NRI quota requires an NRI sponsor (parent or close relative resident abroad), tuition is billed in USD, and the seat counts under a separate central allocation per NMC rules. Management quota is paid Indian-rupee seats allocated by the college itself, often outside NEET cutoff considerations within regulatory limits. Both cost significantly more than government quota at the same college. NRI quota tends to be the most expensive route, often ₹1.2-1.8 crore over the course, plus currency risk on the parent’s foreign earnings if remittance is involved.

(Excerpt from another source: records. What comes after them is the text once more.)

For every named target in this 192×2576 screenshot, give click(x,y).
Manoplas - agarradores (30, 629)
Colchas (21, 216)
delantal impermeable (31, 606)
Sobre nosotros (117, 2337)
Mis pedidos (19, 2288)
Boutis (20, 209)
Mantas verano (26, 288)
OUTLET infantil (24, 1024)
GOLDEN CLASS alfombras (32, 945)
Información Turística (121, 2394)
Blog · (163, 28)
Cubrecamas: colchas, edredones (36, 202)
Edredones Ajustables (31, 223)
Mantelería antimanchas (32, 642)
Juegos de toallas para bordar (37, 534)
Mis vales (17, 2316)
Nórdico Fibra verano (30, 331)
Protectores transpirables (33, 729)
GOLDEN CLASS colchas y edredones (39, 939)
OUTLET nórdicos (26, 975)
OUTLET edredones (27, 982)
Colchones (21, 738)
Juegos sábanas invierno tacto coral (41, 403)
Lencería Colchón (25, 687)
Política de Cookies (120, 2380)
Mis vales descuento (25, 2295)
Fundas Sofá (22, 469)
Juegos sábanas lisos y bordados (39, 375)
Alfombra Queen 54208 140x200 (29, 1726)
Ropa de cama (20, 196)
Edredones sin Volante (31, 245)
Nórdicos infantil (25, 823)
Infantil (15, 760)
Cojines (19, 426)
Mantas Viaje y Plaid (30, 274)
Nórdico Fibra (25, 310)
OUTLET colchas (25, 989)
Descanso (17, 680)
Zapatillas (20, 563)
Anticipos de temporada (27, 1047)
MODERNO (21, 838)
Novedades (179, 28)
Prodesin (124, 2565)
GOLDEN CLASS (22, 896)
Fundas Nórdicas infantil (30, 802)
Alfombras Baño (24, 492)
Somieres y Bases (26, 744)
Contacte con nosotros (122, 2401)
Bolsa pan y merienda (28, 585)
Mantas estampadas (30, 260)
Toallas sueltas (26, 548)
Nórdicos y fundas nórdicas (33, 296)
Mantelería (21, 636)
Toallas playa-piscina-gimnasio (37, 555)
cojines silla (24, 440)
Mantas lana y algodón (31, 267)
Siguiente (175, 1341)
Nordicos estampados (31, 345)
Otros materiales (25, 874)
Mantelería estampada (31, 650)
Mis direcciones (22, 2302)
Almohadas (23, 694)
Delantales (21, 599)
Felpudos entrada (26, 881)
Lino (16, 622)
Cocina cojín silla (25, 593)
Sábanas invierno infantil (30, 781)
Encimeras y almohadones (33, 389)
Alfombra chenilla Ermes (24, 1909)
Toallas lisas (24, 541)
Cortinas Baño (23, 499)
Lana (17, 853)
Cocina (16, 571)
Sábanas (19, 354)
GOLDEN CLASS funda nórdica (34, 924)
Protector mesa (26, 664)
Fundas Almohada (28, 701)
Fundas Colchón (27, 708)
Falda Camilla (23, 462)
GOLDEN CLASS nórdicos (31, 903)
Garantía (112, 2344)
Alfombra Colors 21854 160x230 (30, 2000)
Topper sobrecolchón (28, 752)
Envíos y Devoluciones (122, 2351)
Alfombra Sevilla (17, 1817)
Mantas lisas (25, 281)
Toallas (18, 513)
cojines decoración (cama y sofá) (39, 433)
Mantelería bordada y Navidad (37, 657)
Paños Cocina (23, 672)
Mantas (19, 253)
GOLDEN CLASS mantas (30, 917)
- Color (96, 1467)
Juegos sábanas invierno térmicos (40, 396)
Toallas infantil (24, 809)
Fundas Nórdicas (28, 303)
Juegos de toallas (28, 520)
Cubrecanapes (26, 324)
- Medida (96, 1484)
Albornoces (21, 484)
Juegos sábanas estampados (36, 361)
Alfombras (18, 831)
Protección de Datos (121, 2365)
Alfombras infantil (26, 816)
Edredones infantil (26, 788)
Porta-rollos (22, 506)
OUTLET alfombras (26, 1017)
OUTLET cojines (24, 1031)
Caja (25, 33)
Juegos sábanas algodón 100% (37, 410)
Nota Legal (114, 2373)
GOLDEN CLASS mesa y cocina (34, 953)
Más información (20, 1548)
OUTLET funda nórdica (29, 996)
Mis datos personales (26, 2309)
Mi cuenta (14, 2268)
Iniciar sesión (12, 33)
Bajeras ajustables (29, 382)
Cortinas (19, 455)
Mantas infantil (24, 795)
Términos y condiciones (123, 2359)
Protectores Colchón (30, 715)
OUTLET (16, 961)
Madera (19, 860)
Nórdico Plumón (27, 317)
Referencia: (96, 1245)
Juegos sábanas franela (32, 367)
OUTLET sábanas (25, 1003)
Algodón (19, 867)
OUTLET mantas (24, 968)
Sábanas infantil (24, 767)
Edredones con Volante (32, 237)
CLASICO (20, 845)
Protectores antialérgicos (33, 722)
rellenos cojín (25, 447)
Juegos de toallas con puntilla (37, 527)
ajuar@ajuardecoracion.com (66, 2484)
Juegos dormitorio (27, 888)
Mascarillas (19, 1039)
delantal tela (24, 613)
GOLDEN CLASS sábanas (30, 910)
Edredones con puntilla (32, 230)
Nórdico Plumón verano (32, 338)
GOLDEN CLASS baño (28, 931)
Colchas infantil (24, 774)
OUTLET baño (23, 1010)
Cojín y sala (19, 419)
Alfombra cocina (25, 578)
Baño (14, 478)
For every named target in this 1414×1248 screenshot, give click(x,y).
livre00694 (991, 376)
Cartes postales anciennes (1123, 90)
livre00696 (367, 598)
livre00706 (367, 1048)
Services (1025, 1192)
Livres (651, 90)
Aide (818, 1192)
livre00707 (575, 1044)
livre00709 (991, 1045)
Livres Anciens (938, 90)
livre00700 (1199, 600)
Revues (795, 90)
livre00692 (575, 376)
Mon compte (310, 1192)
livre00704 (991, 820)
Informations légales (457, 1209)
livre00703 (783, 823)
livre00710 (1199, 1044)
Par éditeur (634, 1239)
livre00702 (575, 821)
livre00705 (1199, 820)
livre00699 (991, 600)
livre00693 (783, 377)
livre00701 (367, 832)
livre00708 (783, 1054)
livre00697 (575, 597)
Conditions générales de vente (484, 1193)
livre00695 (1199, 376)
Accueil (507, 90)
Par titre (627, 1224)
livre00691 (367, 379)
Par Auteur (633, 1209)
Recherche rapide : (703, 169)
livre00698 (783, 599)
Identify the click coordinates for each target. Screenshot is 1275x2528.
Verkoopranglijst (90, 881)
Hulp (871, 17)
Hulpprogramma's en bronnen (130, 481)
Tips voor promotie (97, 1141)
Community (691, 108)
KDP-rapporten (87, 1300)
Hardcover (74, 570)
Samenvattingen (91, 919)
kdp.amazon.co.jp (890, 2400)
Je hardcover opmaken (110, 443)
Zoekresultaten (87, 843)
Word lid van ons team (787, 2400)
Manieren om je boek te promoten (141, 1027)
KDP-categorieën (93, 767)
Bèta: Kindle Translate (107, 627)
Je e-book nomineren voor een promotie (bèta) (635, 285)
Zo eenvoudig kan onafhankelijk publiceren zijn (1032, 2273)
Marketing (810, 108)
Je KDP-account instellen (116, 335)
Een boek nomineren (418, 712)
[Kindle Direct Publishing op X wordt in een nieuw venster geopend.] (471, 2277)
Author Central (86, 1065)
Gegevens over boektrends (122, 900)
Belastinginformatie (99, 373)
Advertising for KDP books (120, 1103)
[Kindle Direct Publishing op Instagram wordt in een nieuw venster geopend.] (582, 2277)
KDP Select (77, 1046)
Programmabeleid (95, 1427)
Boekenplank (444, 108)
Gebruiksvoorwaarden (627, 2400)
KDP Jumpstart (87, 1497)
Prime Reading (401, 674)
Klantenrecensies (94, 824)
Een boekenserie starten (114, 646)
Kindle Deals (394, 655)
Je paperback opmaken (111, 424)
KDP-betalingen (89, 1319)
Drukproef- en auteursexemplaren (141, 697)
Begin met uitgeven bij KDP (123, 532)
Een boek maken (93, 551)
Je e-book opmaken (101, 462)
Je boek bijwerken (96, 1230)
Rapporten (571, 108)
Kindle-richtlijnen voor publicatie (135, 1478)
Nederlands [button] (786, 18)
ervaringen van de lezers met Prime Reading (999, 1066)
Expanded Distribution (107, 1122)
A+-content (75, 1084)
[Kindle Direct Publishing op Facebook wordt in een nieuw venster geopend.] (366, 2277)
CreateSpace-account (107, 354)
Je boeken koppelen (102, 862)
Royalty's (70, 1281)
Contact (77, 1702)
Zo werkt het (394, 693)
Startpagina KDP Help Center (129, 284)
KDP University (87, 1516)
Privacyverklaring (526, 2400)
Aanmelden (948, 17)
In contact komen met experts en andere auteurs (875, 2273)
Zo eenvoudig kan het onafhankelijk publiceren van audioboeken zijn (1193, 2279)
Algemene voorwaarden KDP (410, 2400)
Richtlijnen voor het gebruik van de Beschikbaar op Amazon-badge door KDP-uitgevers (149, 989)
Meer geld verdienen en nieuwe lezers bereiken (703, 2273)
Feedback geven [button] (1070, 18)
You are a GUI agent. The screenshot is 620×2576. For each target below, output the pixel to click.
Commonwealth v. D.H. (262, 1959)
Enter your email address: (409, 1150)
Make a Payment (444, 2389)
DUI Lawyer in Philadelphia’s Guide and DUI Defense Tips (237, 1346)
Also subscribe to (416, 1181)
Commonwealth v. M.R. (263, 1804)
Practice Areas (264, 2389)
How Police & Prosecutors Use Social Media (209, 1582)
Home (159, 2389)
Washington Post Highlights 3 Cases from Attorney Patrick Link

Are there cheaper medical-career alternatives if MBBS doesn’t work out financially?

Yes, and families rarely look at them honestly. BDS (dentistry) at a private college runs ₹15-30 lakh total, similar career arc minus the surgical specialisation pathway. BAMS (Ayurveda) and BHMS (Homeopathy) at recognised colleges cost ₹8-20 lakh and have clearer rural-practice pathways. B.Sc Nursing at a good private college costs ₹3-6 lakh with strong abroad-migration prospects (Germany, UK, Gulf). Allied health (physiotherapy, optometry, radiology technologist) at ₹2-5 lakh has shorter degree timelines and steady demand. The loan-to-income ratio on these routes is structurally healthier than a ₹70 lakh MBBS loan.